# Nicaragua Finca El Bosque - and it's not burnt!



## Drewster (Dec 1, 2013)

I have been mostly (or pretty exclusively) drinking the DSOL offerings for the past couple of months.

I have decided that the dark stuff really isn't for me...

Anyway I escaped work early on Wednesday so decided to visit Rave for a little treat flat white (Rave is just out of lunchtime reach for me).

While I was there I decided to buy some beans....

A bag of Nicaragua Finca El Bosque and a bag of errrr something else that I can't pronounce...

The notes on the Nicaraguan: Super ripe strawberries & notes of orange oil....

Got home tonight and flicked on the Piccino and the kettle.

Decided a quick filter was in order - opened up and lovely brown beans.... not a hint of shiny or oily!!

Oh how I have missed coffee that isn't shiny and doesn't feel.... well sticky!

- 20g into a "mygfull" through a cheapo cone....

Mmmmmmm really nice tones certainly strawberry and "something" (I wouldn't pick out orange but.....)

Offered a sip to Mrs D..... Yep she tastes strawberry...

A very nice coffee.... (I really need to get back on the LSOL rosta)....

That was about 6:30 then about 20 mins ago I thought I would risk a flattie - probably a bit fresh (roasted Wednesday) but sod it....

16g ground (SJ left as was)..... dose looks small in the pf and even more so when I tamp.... I might be able to go a bit more next time.

30g a little quickly but not ridiculous... a bit of tweaking but not much  next time...

Nice crema - a little sip and very lively/sparkly.

Quick steam of milk and pour over... (it looks smooth - and wonders never cease a "blob" of white micro-foam not art but silky looking)

A lovely smooth strawberry.. (quite similar to the 1st foundry LSOL which I loved)....

A very happy bunny... I am going to try this in a syphon and am expecting good things!

Did I mention dark beans are really not me!


----------



## mremanxx (Dec 30, 2014)

Sounds a little like a Yirga with the strawberries, will trty this next


----------



## johnealey (May 19, 2014)

One of my favourites from Rave and in the grinder at the moment for spro and in the lido 3 for syphon / v60 and AP ( which have a cup of as i type this 13g >205g of 93C water 10 second stir inverted then plunge all out by 1m20, yum.

Really fruity as a v60 when cooled down and yes some of the Foundry rocko strawberries just a little less full on.

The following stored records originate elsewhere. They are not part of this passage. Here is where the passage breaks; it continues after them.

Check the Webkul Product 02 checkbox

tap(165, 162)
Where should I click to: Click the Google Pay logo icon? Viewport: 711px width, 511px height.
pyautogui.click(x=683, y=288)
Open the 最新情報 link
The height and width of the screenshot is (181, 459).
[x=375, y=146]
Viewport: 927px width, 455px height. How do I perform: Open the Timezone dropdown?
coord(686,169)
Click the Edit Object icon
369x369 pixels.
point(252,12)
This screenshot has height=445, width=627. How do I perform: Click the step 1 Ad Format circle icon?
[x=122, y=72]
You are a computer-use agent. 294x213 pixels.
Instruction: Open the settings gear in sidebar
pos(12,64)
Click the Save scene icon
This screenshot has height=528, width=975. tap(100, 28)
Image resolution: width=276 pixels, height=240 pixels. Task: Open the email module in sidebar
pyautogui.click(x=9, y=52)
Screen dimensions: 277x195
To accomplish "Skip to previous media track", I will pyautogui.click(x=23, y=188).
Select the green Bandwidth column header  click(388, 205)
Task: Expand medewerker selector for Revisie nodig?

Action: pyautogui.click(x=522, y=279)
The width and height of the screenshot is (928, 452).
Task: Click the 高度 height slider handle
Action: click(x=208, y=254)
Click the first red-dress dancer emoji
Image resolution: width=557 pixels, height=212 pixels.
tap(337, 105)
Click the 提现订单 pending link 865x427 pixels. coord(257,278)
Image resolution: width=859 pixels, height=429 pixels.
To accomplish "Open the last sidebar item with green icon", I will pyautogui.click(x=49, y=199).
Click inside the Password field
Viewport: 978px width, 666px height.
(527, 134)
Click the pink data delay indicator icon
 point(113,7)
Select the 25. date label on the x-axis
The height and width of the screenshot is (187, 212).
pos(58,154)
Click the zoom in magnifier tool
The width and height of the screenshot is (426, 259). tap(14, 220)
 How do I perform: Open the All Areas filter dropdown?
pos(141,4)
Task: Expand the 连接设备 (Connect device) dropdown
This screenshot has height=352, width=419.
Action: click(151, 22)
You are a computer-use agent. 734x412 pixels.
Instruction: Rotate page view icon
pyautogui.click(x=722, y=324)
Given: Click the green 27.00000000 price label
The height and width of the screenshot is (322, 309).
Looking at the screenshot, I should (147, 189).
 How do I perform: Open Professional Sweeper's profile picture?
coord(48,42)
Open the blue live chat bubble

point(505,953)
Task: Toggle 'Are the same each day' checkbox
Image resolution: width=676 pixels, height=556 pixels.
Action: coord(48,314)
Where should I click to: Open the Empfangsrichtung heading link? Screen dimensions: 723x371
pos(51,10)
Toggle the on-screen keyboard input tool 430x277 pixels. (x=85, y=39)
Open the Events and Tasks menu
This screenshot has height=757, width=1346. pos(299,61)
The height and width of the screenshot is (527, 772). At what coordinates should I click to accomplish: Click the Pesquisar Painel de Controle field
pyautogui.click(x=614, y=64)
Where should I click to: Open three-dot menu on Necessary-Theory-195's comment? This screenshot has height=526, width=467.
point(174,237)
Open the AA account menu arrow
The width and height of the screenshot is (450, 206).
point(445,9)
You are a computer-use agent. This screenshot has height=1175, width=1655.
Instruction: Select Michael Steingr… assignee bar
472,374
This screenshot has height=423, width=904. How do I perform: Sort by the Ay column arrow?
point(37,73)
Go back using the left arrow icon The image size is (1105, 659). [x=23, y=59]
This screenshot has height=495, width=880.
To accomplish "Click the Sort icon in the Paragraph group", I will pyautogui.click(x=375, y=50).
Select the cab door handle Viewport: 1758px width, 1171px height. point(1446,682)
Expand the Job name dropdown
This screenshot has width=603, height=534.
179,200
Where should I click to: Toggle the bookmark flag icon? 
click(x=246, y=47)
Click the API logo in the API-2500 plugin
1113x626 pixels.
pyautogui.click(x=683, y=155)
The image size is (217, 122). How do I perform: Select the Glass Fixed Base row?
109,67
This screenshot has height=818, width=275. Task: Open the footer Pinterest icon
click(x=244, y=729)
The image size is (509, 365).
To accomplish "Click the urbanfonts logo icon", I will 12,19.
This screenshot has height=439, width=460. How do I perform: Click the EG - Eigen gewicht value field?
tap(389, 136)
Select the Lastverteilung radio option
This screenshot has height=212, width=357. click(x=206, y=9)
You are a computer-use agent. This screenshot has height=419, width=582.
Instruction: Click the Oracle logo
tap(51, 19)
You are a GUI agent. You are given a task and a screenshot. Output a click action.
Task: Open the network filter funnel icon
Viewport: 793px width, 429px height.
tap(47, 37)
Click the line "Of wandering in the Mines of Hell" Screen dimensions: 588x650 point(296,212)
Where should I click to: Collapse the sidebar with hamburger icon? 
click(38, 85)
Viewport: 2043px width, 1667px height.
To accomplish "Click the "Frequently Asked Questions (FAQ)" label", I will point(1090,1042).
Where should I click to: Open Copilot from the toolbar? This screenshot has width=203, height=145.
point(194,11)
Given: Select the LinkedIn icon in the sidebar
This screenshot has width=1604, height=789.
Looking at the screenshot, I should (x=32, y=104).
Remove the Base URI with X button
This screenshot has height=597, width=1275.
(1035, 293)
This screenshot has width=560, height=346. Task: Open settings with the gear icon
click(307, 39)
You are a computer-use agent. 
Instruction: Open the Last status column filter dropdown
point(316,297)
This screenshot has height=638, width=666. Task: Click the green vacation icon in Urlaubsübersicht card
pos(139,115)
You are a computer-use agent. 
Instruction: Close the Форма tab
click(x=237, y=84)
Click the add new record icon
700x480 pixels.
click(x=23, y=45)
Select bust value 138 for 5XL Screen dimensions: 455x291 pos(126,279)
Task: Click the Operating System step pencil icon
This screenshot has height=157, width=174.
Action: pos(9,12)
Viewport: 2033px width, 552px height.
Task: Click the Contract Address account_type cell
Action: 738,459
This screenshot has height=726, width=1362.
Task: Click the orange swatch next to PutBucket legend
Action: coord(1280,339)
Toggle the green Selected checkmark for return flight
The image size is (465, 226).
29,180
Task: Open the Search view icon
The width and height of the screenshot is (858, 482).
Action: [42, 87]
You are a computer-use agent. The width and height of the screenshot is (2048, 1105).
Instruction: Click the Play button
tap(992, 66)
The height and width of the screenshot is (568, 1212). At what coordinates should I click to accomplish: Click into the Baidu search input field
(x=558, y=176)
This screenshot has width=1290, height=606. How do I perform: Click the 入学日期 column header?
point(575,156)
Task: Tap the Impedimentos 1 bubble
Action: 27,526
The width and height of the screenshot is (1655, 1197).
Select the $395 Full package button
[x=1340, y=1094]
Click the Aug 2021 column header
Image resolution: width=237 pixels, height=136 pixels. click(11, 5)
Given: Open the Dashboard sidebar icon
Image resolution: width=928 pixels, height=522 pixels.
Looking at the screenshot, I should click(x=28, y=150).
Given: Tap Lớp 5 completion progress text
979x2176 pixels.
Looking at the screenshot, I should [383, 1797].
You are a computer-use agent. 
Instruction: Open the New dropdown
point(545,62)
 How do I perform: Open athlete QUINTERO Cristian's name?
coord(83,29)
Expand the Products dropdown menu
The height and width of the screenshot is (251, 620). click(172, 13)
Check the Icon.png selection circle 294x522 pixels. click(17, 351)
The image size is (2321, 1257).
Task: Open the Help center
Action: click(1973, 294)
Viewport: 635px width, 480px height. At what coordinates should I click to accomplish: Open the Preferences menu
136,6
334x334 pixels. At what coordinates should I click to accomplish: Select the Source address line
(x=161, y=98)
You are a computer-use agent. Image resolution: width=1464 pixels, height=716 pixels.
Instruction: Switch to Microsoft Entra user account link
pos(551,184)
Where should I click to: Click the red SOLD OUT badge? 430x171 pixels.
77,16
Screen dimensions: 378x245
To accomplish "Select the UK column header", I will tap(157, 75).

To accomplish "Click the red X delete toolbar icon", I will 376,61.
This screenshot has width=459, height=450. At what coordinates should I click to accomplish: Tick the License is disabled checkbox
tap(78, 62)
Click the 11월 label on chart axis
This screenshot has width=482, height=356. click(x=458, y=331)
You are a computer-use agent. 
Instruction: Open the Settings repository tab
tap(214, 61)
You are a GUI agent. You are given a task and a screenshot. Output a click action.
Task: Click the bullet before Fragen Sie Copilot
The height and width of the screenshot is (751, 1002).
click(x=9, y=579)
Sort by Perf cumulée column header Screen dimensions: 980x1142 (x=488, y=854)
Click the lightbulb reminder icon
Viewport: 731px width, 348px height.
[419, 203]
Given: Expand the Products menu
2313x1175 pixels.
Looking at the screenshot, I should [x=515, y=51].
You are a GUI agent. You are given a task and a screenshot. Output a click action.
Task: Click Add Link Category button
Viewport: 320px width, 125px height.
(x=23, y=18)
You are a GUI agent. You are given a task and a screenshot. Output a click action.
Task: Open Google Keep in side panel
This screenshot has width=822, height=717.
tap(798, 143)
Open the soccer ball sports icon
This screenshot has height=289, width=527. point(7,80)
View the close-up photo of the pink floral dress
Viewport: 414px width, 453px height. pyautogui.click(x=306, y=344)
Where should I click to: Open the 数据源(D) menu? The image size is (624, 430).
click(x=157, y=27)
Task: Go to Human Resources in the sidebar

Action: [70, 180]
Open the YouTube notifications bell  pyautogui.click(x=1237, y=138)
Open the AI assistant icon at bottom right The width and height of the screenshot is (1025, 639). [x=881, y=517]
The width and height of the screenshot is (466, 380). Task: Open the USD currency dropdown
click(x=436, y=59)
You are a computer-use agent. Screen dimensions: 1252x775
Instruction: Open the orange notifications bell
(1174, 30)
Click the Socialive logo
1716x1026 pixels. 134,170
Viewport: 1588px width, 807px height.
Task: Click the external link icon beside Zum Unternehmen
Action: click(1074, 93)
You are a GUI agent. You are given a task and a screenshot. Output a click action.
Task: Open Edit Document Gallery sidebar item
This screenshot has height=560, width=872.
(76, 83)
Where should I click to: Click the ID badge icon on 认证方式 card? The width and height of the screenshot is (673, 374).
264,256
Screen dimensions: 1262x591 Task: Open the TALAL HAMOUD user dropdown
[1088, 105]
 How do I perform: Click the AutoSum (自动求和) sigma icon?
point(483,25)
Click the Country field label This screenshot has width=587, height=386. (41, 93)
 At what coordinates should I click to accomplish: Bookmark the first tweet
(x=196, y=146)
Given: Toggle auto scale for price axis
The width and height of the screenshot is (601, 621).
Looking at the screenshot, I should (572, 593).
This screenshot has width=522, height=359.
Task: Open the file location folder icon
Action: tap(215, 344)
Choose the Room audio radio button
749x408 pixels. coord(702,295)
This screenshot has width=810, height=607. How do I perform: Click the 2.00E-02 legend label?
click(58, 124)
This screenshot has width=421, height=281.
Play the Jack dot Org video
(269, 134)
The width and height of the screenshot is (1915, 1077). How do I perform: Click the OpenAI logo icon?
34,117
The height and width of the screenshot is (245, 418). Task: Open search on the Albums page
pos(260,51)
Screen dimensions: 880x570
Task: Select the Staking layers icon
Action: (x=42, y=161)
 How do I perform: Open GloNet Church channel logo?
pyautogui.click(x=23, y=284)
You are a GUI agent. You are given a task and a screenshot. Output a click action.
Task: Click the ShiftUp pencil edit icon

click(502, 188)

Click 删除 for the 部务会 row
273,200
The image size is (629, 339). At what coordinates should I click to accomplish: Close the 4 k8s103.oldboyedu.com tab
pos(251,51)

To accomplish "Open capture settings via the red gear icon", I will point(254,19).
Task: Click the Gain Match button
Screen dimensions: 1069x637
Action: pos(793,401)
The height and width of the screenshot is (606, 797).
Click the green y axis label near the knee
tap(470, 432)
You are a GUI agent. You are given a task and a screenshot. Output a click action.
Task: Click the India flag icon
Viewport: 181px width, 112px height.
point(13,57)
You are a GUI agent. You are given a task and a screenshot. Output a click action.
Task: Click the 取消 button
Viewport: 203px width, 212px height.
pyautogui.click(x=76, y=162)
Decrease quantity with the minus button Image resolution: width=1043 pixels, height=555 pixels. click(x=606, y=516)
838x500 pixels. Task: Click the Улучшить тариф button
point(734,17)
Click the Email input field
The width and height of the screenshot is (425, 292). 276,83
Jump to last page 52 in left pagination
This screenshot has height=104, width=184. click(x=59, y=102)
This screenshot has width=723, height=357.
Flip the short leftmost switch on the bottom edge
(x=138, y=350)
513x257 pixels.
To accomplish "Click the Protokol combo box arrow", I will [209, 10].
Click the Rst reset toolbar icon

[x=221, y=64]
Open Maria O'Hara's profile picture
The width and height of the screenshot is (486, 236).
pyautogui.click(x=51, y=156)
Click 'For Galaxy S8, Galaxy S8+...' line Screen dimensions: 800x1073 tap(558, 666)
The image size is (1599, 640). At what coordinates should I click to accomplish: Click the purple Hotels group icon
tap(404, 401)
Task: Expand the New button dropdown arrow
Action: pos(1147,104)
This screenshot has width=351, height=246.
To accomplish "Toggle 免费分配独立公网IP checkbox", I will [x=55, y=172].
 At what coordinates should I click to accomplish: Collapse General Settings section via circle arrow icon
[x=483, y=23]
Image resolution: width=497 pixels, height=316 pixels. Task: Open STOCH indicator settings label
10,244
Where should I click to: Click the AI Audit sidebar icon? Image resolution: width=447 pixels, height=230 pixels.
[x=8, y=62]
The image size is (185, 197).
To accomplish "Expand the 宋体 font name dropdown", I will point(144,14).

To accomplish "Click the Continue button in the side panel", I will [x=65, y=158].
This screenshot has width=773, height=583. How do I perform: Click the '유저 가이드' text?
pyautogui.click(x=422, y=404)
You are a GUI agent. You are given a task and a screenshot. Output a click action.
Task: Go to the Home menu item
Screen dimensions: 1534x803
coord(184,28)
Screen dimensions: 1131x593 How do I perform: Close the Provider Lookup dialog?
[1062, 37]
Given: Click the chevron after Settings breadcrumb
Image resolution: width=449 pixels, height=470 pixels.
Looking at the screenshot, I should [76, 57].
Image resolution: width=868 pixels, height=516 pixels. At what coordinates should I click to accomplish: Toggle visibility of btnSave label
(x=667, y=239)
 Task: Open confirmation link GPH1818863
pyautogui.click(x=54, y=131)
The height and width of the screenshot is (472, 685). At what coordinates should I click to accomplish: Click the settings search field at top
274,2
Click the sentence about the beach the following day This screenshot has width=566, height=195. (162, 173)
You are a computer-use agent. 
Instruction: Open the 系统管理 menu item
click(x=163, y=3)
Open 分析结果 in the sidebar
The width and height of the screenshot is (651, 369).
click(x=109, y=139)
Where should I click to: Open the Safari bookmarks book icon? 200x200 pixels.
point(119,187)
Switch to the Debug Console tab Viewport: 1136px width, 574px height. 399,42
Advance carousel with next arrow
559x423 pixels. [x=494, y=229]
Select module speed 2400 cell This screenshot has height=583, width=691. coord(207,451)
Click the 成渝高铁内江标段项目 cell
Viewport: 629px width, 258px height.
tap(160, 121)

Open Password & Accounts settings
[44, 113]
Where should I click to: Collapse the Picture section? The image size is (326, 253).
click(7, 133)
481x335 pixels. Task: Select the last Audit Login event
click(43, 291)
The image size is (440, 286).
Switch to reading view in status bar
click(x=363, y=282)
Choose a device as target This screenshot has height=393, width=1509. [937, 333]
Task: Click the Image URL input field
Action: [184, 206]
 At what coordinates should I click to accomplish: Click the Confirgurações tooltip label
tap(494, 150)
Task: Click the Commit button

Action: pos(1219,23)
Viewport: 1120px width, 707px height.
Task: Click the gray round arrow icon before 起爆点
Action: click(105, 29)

Also in their daily deals this weekend.

John


----------



## Syenitic (Dec 1, 2013)

This coffee, when I first tasted it from York Coffee Emporium, re-invigorated my enthusiasm for coffee....I just didn't know about fresh coffee then...after that I did. Along with that one I had another 'nameless' coffee. Which whilst nice was not a patch on the NfeB bean. Still one I revere


----------